2. Atentar à contribuição que os suplentes utilizados podem ter na marcação de golos: as equipas técnicas devem reconhecer a contribuição significativa dos jogadores substitutos na marcação de golos, com cerca de 50% dos seus golos a influenciar diretamente os resultados dos jogos em Campeonatos Europeus e Mundiais. Planear apropriadamente as substituições pode ter um impacto positivo nos resultados de alguns jogos.

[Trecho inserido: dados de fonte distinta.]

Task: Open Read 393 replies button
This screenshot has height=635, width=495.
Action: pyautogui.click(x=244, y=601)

3. Jogadores substitutos têm uma menor eficácia nos desempates através de grandes penalidades: na preparação de desempates através de grandes penalidades, os treinadores devem equacionar cuidadosamente a seleção de jogadores para a especificidade destes eventos. Os suplentes utilizados tendem a ter uma taxa de erro mais alta devido a fatores como a falta de experiência ou pressão psicológica aumentada. Estar a par destas tendências ajuda a tomar decisões informadas para selecionar jogadores para momentos cruciais.

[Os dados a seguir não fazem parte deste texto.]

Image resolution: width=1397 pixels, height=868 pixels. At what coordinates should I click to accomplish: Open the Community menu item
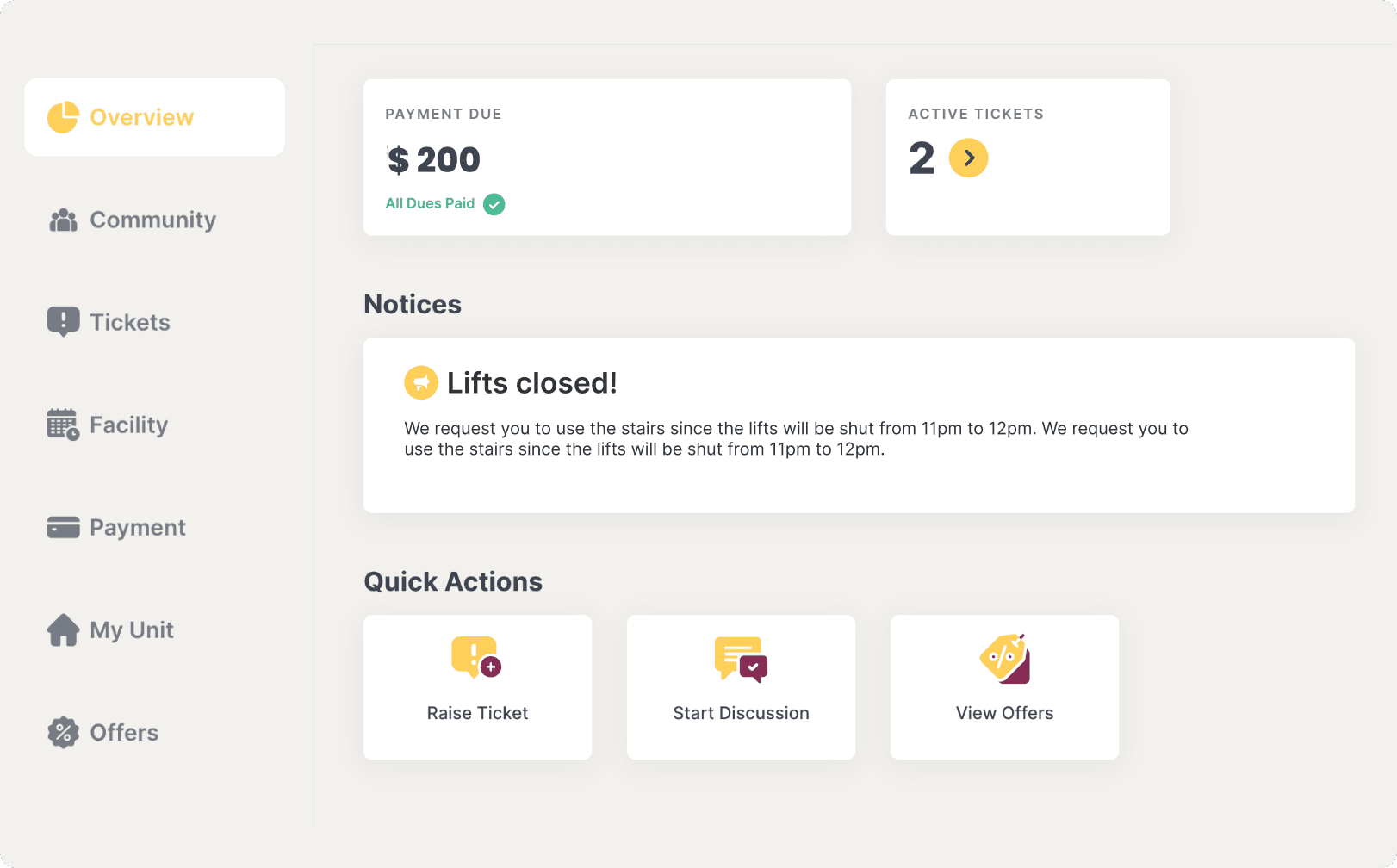[x=152, y=220]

4. Garantir uma preparação mental específica para os
suplentes utilizados, no caso de entrarem em períodos críticos do jogo: é fundamental estar ciente das exigências mentais de
certos períodos (ou eventos) dos jogos, como os prolongamentos e os desempates
por grandes penalidades, para assegurar uma preparação mental adequada para os suplentes
a utilizar, já que poderão experienciar pressão e ansiedade aumentadas. Por
muito competentes que os jogadores possam ser do ponto de vista tático-técnico,
se não forem resilientes mental e emocionalmente não conseguirão mostrar o
desempenho esperado.
5. Adaptar o tipo de substituição às fases de torneios
internacionais: é conveniente analisar e compreender as tendências
estatísticas dos substitutos marcadores de golos. Geralmente, entram mais tarde
nas fases a eliminar, visto que as equipas técnicas procuram introduzir
jogadores frescos para melhorar o desempenho coletivo no período de
prolongamento. Em caso de a equipa estar em desvantagem no marcador, será
prudente tentar inverter a tendência do resultado promovendo substituições mais
cedo.
Conclusão
Os autores observaram um aumento assinalável do número de
substituições e do tempo médio de jogo dos substitutos com a introdução da
regra das 5 substituições. A fração de golos marcados por suplentes utilizados
alcançou um valor próximo dos 15%. Também se verificou que os substitutos
marcadores de golo entraram mais tarde nos jogos a eliminar, em comparação com
a fase de grupos. Atualmente, são realizadas mais substituições no futebol
masculino do que no feminino. Curiosamente, a taxa de sucesso nos desempates
por grandes penalidades foi significativamente menor nos substitutos
relativamente aos titulares, tanto em torneios internacionais masculinos como
femininos. O presente estudo providencia informações valiosas sobre as
características das substituições nos torneios internacionais de elite de
futebol masculino e feminino. Em termos práticos, os treinadores podem utilizar
estas informações para tomar melhores decisões sobre quando e como promover substituições,
colocando em campo os jogadores certos para as circunstâncias contextuais em causa,
elevando, assim, a probabilidade de obter melhores resultados em competição.
P.S.:
1- As ideias que constam neste texto foram originalmente
escritas pelos autores do artigo e, presentemente, traduzidas para a língua
portuguesa;
2- Para melhor compreender as ideias acima referidas,
recomenda-se a leitura integral do artigo em questão;
3- As citações efetuadas nesta rubrica foram utilizadas pelos
autores do artigo, podendo o leitor encontrar as devidas referências na versão
original publicada na revista Biology of Sport.